* _Directions_: With pictures left out, retype exactly the lines from the one containing "Where should I" through the final line of the entries.

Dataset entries
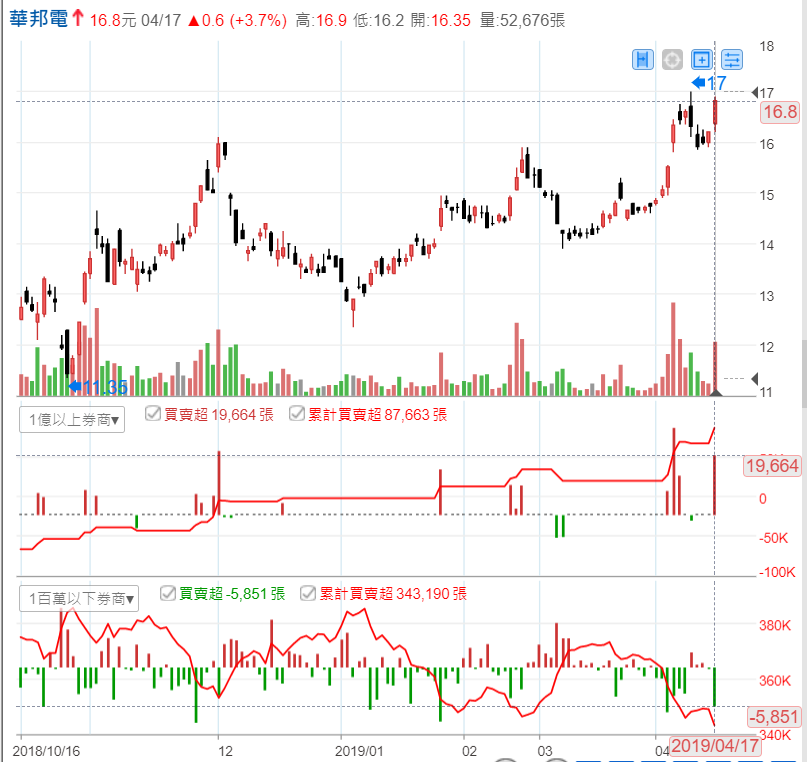Toggle 累計買賣超 87,663 張 checkbox
Image resolution: width=807 pixels, height=762 pixels.
[297, 413]
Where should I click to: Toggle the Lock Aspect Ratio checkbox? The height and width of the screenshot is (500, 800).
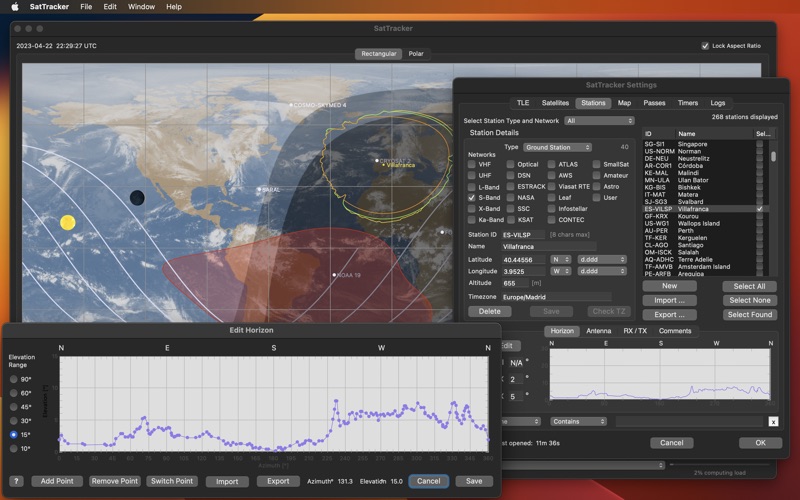705,46
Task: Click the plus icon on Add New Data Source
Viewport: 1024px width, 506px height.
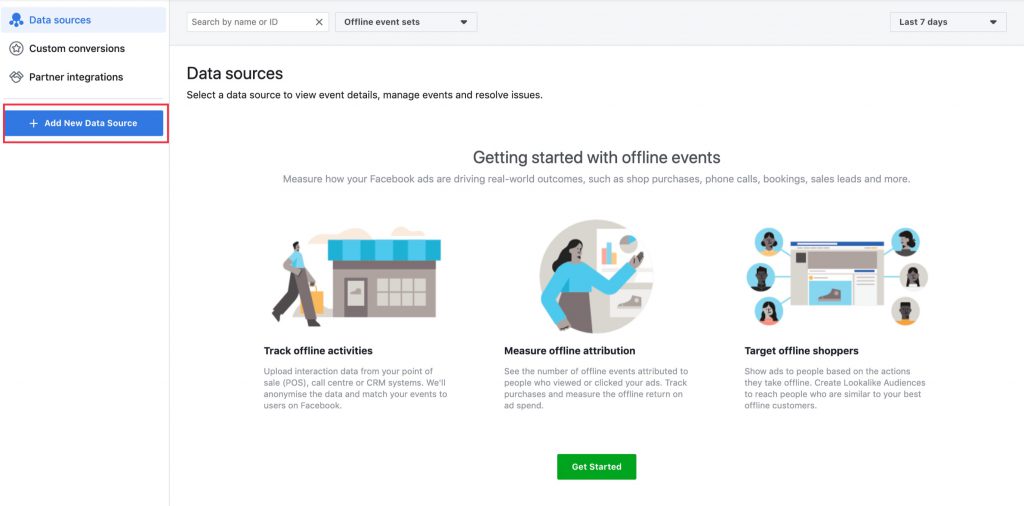Action: pyautogui.click(x=34, y=123)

* _Finished exercise_:
Where should I click to: Toggle the Lock Aspect Ratio checkbox? The height and width of the screenshot is (500, 800).
705,46
Task: Click the plus icon on Add New Data Source
Viewport: 1024px width, 506px height.
Action: pyautogui.click(x=34, y=123)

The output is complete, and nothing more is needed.